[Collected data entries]
──────
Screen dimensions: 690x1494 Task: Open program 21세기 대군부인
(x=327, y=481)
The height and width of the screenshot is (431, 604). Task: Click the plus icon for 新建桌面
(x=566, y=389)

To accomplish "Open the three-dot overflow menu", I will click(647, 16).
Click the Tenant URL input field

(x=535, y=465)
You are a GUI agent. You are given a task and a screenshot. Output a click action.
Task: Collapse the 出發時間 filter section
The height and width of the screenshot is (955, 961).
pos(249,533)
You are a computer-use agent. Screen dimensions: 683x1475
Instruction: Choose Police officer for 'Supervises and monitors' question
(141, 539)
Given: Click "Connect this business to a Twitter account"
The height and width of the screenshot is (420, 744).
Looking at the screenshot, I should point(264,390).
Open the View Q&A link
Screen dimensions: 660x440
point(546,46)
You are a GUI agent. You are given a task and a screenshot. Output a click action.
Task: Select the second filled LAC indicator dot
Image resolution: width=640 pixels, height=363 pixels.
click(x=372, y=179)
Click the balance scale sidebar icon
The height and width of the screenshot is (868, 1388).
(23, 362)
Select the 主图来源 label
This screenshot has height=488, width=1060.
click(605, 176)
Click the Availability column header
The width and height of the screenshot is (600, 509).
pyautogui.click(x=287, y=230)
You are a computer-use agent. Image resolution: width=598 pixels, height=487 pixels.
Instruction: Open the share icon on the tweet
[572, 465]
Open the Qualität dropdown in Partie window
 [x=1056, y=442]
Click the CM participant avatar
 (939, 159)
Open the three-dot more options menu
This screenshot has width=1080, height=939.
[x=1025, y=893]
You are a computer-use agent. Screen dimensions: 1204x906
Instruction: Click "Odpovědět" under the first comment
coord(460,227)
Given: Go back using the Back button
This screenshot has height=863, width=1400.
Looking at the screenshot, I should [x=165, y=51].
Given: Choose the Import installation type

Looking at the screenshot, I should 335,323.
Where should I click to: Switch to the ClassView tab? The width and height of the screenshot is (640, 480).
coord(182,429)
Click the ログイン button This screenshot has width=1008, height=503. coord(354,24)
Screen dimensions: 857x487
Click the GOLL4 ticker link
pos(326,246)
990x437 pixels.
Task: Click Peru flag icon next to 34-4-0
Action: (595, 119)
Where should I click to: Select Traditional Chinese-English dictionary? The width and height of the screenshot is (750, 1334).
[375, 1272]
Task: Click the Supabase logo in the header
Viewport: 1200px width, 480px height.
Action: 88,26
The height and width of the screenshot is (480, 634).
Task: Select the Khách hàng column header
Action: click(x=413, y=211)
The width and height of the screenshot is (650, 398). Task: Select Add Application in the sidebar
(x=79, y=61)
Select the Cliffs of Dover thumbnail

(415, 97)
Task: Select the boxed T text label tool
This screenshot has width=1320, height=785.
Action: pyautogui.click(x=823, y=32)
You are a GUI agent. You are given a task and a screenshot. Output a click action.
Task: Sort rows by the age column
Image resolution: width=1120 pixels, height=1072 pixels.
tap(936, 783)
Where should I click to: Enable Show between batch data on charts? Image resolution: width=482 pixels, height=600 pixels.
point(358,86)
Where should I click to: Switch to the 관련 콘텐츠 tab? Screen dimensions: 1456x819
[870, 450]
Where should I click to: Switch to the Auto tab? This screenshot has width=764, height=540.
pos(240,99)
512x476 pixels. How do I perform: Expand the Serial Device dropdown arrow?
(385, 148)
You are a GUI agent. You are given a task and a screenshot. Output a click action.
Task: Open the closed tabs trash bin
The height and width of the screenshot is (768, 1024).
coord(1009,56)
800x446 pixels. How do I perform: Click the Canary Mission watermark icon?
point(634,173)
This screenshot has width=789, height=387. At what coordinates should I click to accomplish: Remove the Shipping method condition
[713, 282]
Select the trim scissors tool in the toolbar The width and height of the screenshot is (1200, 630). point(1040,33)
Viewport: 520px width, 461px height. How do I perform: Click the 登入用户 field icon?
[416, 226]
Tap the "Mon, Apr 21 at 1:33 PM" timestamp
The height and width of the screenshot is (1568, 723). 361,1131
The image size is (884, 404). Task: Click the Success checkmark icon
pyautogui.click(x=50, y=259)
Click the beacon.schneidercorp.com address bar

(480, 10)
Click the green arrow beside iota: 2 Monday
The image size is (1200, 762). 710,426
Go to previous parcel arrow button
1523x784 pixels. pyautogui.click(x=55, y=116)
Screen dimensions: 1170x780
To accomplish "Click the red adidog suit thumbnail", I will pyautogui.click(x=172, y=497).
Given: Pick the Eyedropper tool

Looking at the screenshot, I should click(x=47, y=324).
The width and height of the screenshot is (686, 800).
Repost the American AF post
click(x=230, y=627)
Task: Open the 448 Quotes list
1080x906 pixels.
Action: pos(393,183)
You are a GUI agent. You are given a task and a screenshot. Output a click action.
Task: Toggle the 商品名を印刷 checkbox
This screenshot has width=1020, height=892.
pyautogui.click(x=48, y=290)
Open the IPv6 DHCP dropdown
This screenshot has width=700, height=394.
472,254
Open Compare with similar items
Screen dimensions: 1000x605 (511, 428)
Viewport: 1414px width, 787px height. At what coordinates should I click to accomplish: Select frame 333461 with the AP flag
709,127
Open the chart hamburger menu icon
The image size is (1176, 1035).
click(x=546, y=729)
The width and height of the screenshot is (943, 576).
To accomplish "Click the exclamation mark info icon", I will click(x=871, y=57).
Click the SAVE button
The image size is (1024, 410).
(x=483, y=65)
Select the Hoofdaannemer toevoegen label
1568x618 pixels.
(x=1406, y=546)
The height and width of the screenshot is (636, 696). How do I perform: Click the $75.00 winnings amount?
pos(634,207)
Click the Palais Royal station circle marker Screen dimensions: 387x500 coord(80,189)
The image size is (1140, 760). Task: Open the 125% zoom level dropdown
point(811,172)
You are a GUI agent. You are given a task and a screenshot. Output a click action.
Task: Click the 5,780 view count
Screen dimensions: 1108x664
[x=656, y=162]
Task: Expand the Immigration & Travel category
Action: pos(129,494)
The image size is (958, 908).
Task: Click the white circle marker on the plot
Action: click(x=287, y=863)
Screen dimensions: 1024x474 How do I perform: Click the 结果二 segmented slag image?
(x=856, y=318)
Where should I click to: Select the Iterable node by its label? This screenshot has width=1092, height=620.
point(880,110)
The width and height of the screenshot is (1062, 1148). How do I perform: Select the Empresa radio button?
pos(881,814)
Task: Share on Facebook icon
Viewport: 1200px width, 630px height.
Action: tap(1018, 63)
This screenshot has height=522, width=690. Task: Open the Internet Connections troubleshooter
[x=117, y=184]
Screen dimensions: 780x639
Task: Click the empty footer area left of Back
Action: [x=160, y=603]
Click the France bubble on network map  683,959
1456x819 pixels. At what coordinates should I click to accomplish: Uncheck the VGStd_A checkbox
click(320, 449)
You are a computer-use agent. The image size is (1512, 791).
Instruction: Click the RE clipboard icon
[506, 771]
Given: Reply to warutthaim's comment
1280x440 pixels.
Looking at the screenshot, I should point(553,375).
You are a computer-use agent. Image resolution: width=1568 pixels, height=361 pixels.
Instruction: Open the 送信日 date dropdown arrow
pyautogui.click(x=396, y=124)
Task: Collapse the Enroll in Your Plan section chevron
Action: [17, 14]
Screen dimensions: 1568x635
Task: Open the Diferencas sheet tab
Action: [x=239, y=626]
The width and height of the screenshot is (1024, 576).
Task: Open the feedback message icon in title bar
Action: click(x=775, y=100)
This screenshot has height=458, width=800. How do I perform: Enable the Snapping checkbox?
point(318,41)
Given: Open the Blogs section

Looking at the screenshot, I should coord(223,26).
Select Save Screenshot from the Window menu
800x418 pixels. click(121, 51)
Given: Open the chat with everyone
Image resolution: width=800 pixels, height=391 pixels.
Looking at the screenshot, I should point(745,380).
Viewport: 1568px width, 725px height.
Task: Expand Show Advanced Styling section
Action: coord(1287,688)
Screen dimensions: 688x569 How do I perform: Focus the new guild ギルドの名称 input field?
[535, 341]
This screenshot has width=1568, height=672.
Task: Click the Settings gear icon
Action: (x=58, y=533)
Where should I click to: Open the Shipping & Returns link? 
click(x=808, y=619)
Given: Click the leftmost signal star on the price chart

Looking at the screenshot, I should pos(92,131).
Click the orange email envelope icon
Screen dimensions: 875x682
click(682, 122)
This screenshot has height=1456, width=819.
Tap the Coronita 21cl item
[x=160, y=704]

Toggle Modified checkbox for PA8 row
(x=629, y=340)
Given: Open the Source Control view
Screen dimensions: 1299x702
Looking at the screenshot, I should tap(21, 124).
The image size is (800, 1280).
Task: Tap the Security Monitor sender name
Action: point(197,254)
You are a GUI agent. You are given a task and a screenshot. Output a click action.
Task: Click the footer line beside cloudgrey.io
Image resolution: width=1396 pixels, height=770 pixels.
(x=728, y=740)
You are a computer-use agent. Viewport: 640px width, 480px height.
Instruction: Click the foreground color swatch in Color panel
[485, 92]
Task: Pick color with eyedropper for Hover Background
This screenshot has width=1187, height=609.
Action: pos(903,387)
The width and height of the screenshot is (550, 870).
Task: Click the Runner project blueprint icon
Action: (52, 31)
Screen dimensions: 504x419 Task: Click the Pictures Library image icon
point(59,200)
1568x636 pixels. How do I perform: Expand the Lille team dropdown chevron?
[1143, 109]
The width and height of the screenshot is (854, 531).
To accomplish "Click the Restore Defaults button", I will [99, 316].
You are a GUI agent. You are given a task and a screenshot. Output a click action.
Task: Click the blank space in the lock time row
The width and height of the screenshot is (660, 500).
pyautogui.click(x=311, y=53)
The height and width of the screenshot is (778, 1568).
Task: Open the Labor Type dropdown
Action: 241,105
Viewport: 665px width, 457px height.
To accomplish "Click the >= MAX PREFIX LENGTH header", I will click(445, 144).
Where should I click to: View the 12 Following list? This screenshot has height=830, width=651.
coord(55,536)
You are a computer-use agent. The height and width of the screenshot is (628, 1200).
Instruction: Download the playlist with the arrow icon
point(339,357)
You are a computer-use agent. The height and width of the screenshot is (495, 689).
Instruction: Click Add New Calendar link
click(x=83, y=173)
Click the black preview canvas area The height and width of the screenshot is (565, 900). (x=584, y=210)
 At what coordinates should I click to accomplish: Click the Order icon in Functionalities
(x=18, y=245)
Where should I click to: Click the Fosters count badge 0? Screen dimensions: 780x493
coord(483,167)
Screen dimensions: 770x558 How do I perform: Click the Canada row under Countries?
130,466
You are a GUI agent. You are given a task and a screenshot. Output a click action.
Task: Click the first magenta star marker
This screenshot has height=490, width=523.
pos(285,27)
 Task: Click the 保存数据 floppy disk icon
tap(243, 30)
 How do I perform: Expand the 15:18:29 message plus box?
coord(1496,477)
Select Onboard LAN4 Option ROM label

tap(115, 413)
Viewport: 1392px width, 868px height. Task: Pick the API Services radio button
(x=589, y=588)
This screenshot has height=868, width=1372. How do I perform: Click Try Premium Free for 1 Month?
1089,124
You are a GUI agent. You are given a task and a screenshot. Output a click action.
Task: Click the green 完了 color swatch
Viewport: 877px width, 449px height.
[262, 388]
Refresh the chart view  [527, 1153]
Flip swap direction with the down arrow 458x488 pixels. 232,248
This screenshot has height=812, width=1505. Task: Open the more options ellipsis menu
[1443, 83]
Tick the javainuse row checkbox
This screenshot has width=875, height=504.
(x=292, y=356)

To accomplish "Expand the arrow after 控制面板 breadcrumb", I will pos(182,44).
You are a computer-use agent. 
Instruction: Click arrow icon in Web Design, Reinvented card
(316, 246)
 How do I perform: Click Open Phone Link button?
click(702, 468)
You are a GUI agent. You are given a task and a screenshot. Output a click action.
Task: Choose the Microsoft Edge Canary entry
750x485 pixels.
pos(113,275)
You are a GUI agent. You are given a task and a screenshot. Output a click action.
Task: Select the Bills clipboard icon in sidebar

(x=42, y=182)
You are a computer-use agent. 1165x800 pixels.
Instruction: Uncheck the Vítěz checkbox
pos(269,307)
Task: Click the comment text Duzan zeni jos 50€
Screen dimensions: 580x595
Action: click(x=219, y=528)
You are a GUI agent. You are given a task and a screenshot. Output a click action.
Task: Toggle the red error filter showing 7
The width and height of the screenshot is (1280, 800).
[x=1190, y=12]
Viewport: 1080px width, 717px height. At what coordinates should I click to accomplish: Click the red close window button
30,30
──────
**What the task requires:** Using the data above, transcribe the lines that run from the line with "Image resolution: width=640" to the line with "Select the 主图来源 label", both ends kept, and output nothing else.

**Your solution:**
Image resolution: width=640 pixels, height=363 pixels.
click(x=372, y=179)
Click the balance scale sidebar icon
The height and width of the screenshot is (868, 1388).
(23, 362)
Select the 主图来源 label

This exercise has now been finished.